Learning Timeline
Key Insights
The Importance of the Orchestration Layer
In the current AI era, the 'Coordination Layer' is the new interface. Those who master this coordination layer will control the entire software workflow.
Model Agnostic Strategy
Ensure your agent workflows are built to be 'model agnostic.' This means your system can function with any AI model—whether local or cloud-based—without needing to change the core orchestration structure.
Output Quality Tips
Avoid relying 100% on full automation during the early stages. Use 'Human-in-the-loop' to validate agent outputs and prevent errors or AI hallucinations in critical processes like payments (Stripe).
Prompts
Basic AI Agent Instructions for CRM Integration
Target:
ChatGPT / Claude
You are an AI Sales Agent. Your task is to monitor incoming leads from the CRM, analyze their requirements, and send a personalized follow-up email via the Email API. If the lead requests a quote, generate a Stripe payment link and post a notification in the #sales-alerts Slack channel. Ensure all outputs are verified before sending.
Step by Step
Building AI Agent Workflows from Manual Tasks
- Identify repetitive and mechanical tasks within your business operations that are candidates for automation.

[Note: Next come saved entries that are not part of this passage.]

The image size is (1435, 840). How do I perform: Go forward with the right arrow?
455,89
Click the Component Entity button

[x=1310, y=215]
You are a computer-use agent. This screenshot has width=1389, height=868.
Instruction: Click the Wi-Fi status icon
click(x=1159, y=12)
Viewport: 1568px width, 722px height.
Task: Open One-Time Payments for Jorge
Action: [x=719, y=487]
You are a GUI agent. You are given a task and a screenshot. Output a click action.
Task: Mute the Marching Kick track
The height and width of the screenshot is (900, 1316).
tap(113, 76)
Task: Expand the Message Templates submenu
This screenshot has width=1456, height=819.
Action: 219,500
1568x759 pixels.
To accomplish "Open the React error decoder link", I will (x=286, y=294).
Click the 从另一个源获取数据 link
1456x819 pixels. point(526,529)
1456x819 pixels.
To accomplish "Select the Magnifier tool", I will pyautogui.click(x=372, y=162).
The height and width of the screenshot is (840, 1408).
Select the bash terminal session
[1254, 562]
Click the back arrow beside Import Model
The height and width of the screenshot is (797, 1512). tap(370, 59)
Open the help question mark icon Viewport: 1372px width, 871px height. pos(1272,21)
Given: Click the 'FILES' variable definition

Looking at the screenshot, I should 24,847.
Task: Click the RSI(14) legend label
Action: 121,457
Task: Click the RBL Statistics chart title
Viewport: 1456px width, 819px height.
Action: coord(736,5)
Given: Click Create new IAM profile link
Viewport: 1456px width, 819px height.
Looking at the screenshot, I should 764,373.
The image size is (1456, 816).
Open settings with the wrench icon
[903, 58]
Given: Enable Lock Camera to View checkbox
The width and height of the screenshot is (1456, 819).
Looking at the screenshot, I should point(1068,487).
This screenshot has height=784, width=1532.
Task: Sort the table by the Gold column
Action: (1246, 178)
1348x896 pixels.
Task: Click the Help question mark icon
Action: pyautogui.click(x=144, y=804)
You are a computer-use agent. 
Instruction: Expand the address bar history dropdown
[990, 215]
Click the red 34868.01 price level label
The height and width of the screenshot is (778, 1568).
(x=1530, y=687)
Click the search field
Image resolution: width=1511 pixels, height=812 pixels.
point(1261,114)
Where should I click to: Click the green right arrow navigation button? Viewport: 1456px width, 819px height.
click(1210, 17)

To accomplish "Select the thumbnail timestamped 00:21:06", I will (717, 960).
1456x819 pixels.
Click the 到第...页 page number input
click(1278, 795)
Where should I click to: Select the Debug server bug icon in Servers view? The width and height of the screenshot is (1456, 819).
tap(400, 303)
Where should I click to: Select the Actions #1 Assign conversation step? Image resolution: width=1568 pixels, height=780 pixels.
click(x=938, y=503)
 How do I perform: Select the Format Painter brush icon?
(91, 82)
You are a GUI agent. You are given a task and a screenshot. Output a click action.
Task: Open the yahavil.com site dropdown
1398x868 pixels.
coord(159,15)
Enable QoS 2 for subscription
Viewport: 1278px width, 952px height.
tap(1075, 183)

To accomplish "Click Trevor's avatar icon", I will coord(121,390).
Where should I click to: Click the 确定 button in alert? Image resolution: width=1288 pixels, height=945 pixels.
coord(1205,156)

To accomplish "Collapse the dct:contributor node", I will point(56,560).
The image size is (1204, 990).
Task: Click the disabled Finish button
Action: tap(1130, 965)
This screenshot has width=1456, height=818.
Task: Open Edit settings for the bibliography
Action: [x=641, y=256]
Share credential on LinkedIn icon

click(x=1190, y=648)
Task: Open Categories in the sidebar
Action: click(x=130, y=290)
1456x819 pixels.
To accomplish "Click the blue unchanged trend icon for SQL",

- Convert those manual processes into a systematic 'Agent Workflow' structure.
- Connect your AI agents with external 'Skills' and 'Tools' such as Email, Slack, CRMs (HubSpot/Salesforce), and Stripe.
- Grant agents the necessary access to interact directly with third-party platforms (e.g., Facebook integrations or Stripe payment systems).
- Conduct manual trial phases initially before granting agents full autonomy to execute tasks.
- Build an 'Orchestration' layer to manage and coordinate multiple AI agents within a single system.
- Configure 'Retries' settings to ensure agents attempt tasks again in the event of technical failures.
- Implement 'Verifications' and 'Human-in-the-loop' mechanisms to validate AI outputs before they are sent to customers or downstream systems.